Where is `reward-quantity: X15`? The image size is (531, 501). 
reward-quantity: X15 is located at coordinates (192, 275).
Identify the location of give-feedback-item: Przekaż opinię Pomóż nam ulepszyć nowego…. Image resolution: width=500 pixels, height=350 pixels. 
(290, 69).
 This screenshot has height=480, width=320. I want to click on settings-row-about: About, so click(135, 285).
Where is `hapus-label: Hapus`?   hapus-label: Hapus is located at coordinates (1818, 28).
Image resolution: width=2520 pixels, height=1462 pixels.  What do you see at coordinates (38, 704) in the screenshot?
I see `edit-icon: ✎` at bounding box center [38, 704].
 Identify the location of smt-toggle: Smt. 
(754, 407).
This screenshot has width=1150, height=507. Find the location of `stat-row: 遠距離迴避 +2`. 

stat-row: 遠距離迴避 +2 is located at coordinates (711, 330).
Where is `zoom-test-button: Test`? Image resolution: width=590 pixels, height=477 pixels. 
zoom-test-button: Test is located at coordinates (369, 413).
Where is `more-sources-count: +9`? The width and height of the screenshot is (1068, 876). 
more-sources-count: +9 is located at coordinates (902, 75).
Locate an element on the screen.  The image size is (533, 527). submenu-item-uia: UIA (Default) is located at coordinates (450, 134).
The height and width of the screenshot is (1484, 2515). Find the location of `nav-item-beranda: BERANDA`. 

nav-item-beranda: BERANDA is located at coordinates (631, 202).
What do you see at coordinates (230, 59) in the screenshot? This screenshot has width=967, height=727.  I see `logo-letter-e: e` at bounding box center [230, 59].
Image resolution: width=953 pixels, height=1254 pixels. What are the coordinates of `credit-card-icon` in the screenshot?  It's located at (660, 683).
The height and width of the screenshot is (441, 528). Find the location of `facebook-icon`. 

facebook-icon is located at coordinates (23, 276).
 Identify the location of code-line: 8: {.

========

* [Aim of the exercise]:
Rewrite the listing above, replacing "Identify the location of" with "Locate" and keeping everything else unchanged.

* [Exercise result]:
Where is `reward-quantity: X15`? The image size is (531, 501). 
reward-quantity: X15 is located at coordinates (192, 275).
Locate give-feedback-item: Przekaż opinię Pomóż nam ulepszyć nowego…. Image resolution: width=500 pixels, height=350 pixels. 
(290, 69).
 This screenshot has height=480, width=320. I want to click on settings-row-about: About, so click(135, 285).
Where is `hapus-label: Hapus`?   hapus-label: Hapus is located at coordinates (1818, 28).
Image resolution: width=2520 pixels, height=1462 pixels.  What do you see at coordinates (38, 704) in the screenshot?
I see `edit-icon: ✎` at bounding box center [38, 704].
 Locate smt-toggle: Smt. 
(754, 407).
This screenshot has width=1150, height=507. Find the location of `stat-row: 遠距離迴避 +2`. 

stat-row: 遠距離迴避 +2 is located at coordinates (711, 330).
Where is `zoom-test-button: Test`? Image resolution: width=590 pixels, height=477 pixels. 
zoom-test-button: Test is located at coordinates (369, 413).
Where is `more-sources-count: +9`? The width and height of the screenshot is (1068, 876). 
more-sources-count: +9 is located at coordinates (902, 75).
Locate an element on the screen.  The image size is (533, 527). submenu-item-uia: UIA (Default) is located at coordinates (450, 134).
The height and width of the screenshot is (1484, 2515). Find the location of `nav-item-beranda: BERANDA`. 

nav-item-beranda: BERANDA is located at coordinates (631, 202).
What do you see at coordinates (230, 59) in the screenshot? This screenshot has width=967, height=727.  I see `logo-letter-e: e` at bounding box center [230, 59].
Image resolution: width=953 pixels, height=1254 pixels. What are the coordinates of `credit-card-icon` in the screenshot?  It's located at (660, 683).
The height and width of the screenshot is (441, 528). Find the location of `facebook-icon`. 

facebook-icon is located at coordinates (23, 276).
 Locate code-line: 8: {.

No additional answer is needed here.